For the purposes of controlling a confound, you can think of reliability as the extent a given measure captures an underlying construct. You may be conducting a study where you want to control for participant intelligence. To do this, it is common to use a participant’s educational attainment (years of school completed) as a proxy for intelligence. However, the measure is not the construct. If educational attainment explains 25% of variability in intelligence (r = .5, R2 = .25), then when you control for education, you’ll still leave a majority of intelligence effects intact.

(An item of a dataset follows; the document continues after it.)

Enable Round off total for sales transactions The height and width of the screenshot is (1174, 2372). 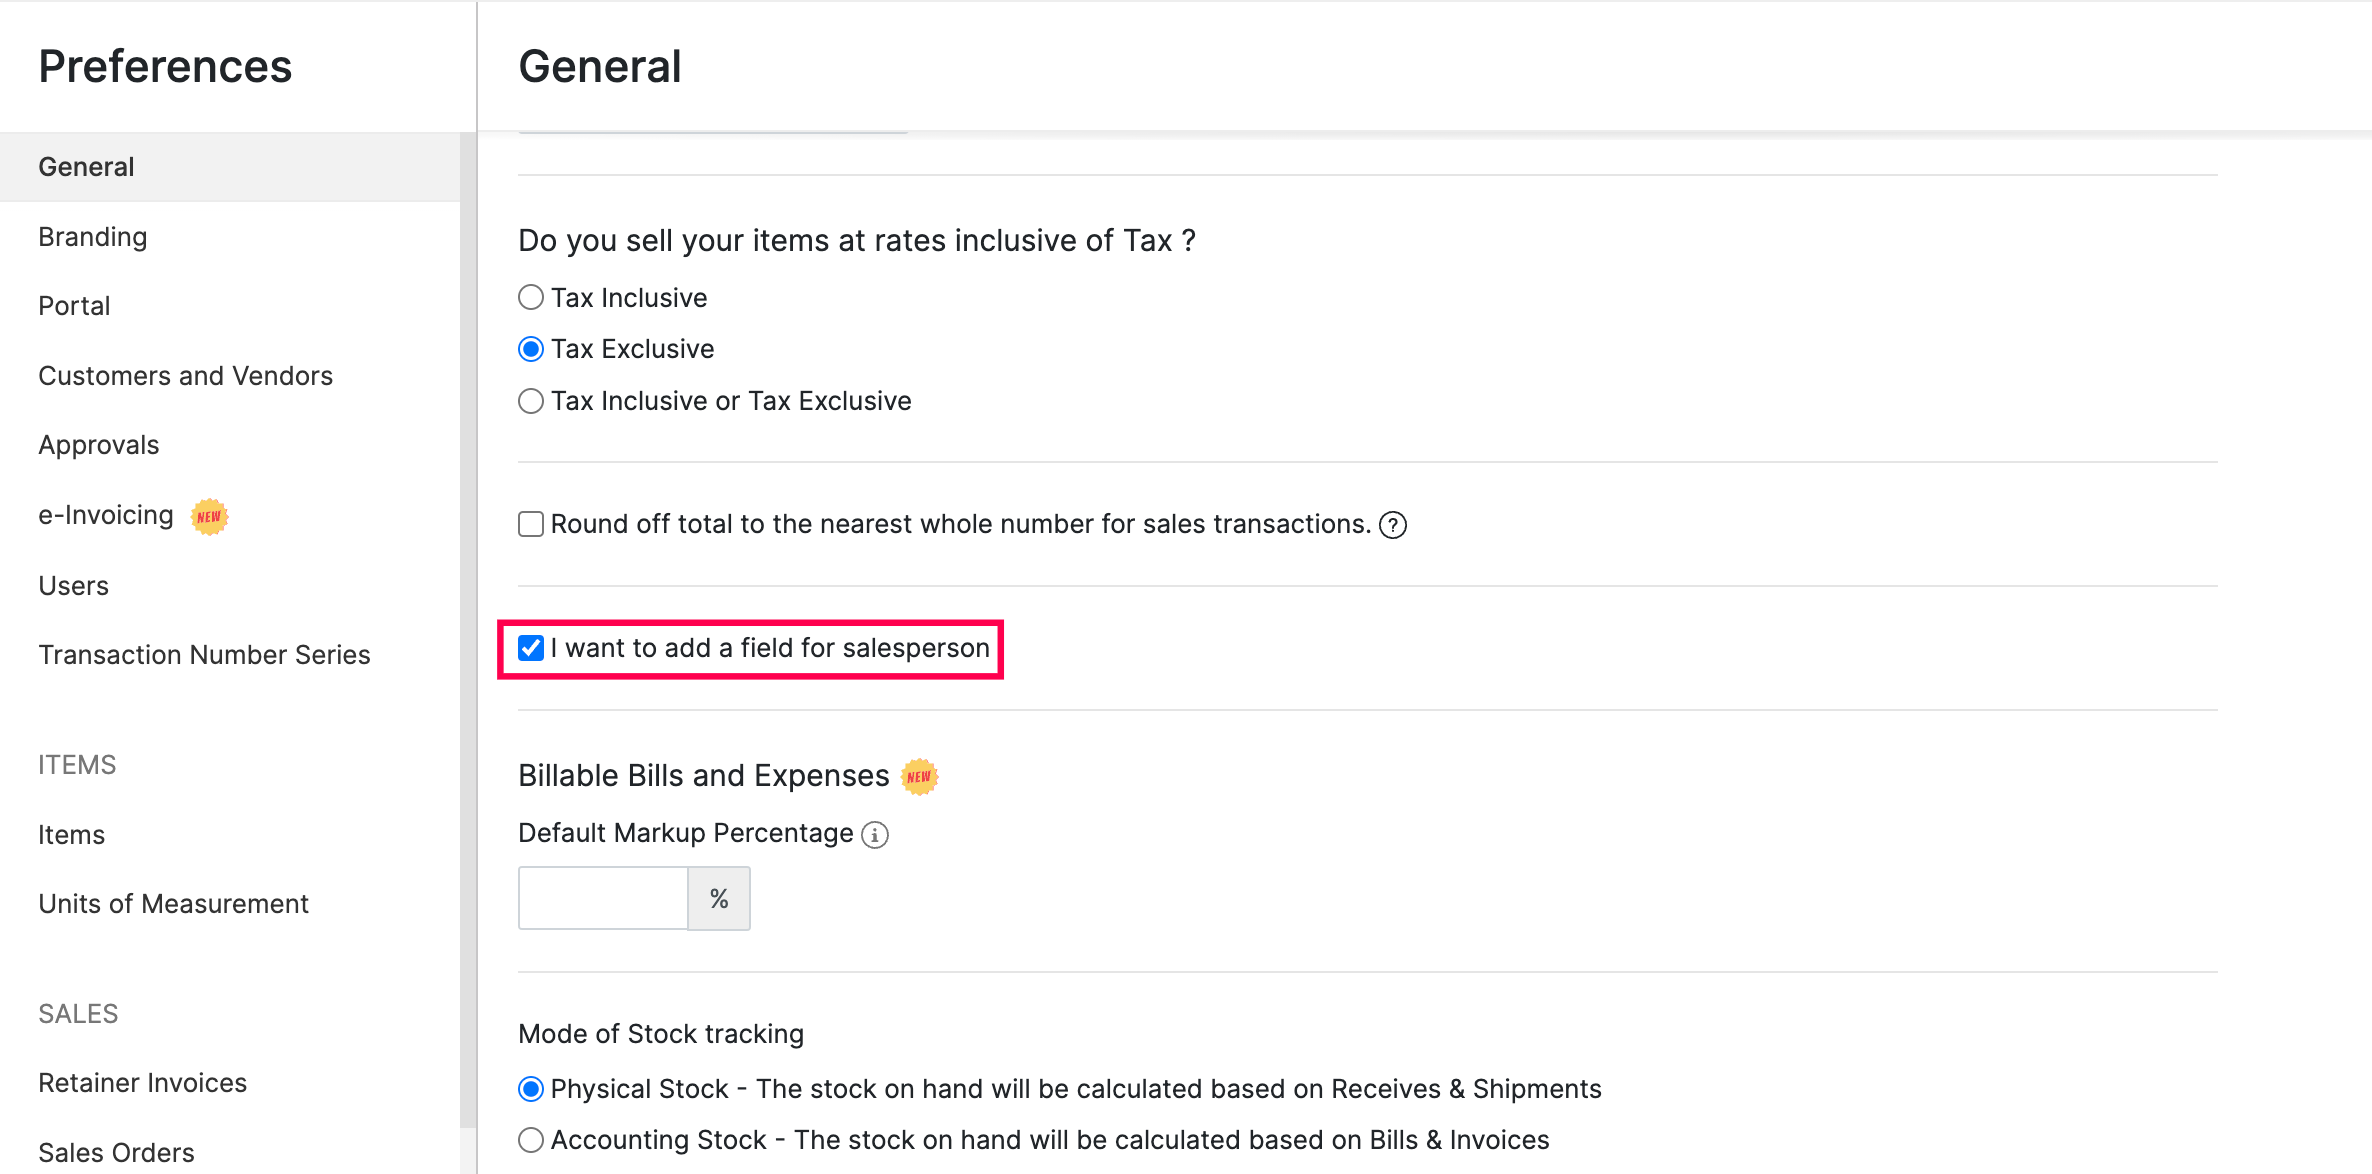tap(534, 525)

For mech interp, your measures may be highly reliable, but controlling for their relationship with other variables may be difficult. The typical strategy for controlling a confound is to include it as a variable in a linear regression. However, this assumes the confound’s relationship with other variables is linear. Yet, most relationships are not linear. The position and proximity effects mentioned above are certainly not. If you simply control for them via a linear regression rather than correlation, you will fail to actually scrub out their effects from the data.^[10]^[11]

4.2. Bright possibilities

Confounds being hard to perfectly control doesn’t mean everything is doomed nor do you always need to implement obscure methods for controlling confounds:

In the social sciences and cases where confounding effects won’t be too large compared to your effect of interest, lazy linear solutions are often okay.For mech interp and cases where confounds might be very impactful, but if you’re unsure, you should still initially test lazy methods. A lazy method can show you whether a confound majorly predicts a variable of interest at all. If not, or if lazily controlling for a confound only has a tiny effect on your relationship of interest, then you’re fine.

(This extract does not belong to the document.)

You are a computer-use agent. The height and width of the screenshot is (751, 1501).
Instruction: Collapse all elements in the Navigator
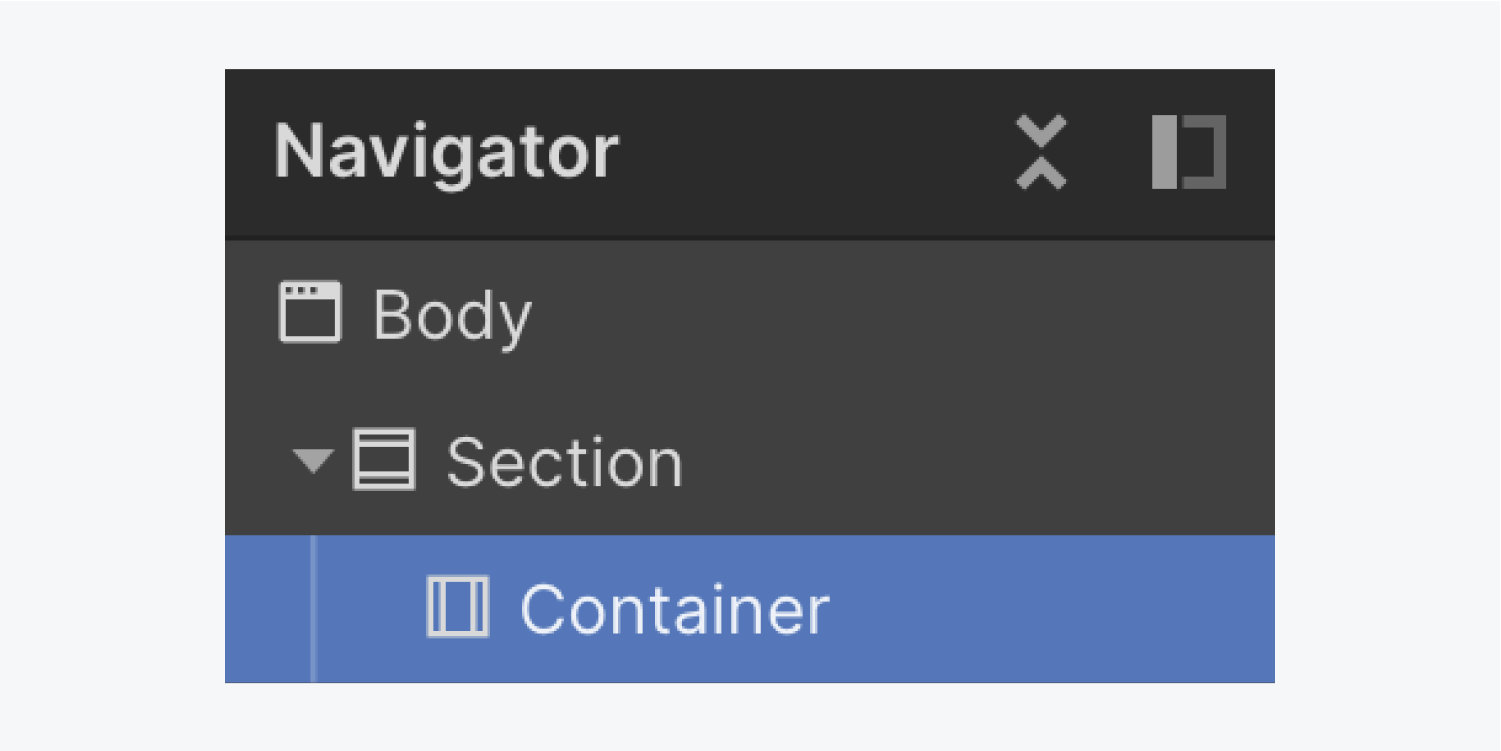coord(1041,152)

Conversely, if your lazy control leads to your relationship of interest dropping in size by, say, 33% or 50%, then that is a strong sign that your relationship might truly be entirely confounded, and a more rigorous method could find that. In that case, good luck… maybe try to reorganize your experiment or hypothesis to avoid the confound? Alternatively, you can maybe get an LLM to help you find a statistical approach that is more thorough, although you might always live in fear that you aren’t fully scrubbing out a confound.

5. Simplicity is valuable, and you can usually ignore statistical tests’ assumptions

Most statistical tests come with many assumptions. Pearson correlations technically assume: (1) continuous variables, (2) linear relationships, (3) bivariate normality, meaning that the distribution forms an elliptical cloud, (4) homoscedasticity, meaning that the variance of each variable is stable as the other variable changes, and (5) no extreme outliers. Evaluation of statistical significance more generally assumes (6) independence among observations.

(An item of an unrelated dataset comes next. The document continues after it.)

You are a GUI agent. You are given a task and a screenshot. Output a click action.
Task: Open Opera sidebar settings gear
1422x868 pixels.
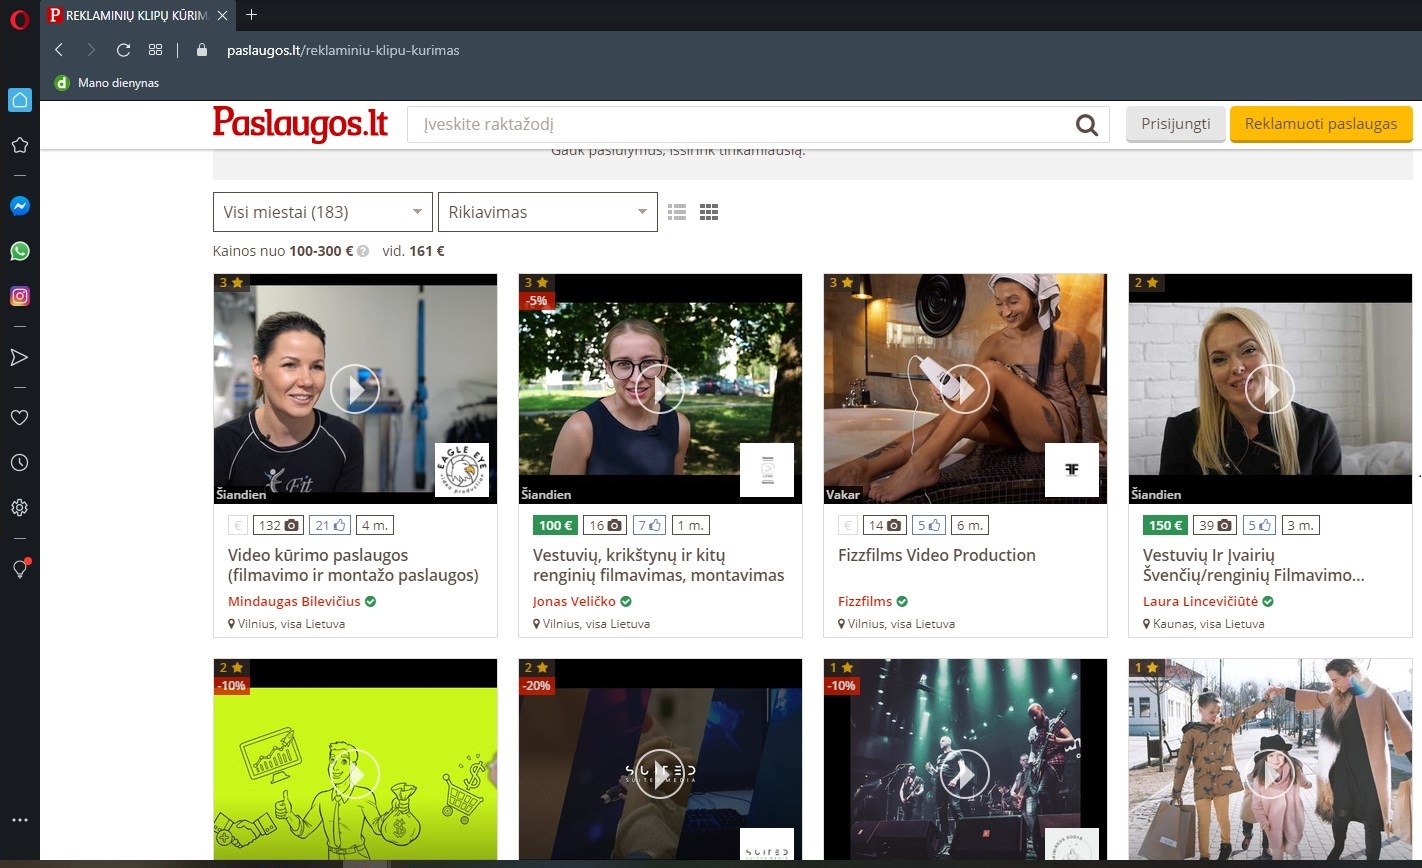coord(19,508)
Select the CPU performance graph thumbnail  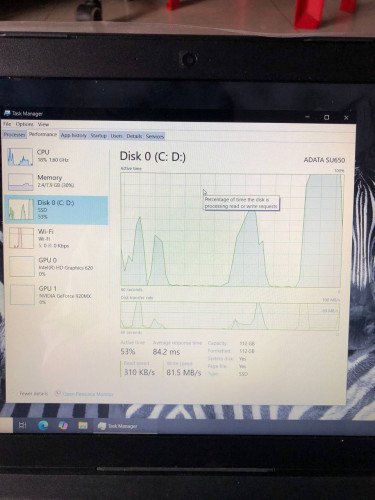[21, 157]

In practice, you can violate most of these without practical consequences, except for the importance of independence (discussed above) and considering outliers (which can entirely determine your result). Aside from these two, addressing violations with more obscure methods will generally just lead to your analyses becoming harder to read.^[12]

These claims are not just me being a heterodox cowboy! The general claims have been Peer Reviewed™.

5.1. Readability matters

Your goal should be to communicate something to an audience. Weird statistics can be an unnecessary obstacle, decreasing accessibility and reading speed. Machine learning researchers, SWEs, and others might have strong technical and mathematical skills but not necessarily broad familiarity with statistics.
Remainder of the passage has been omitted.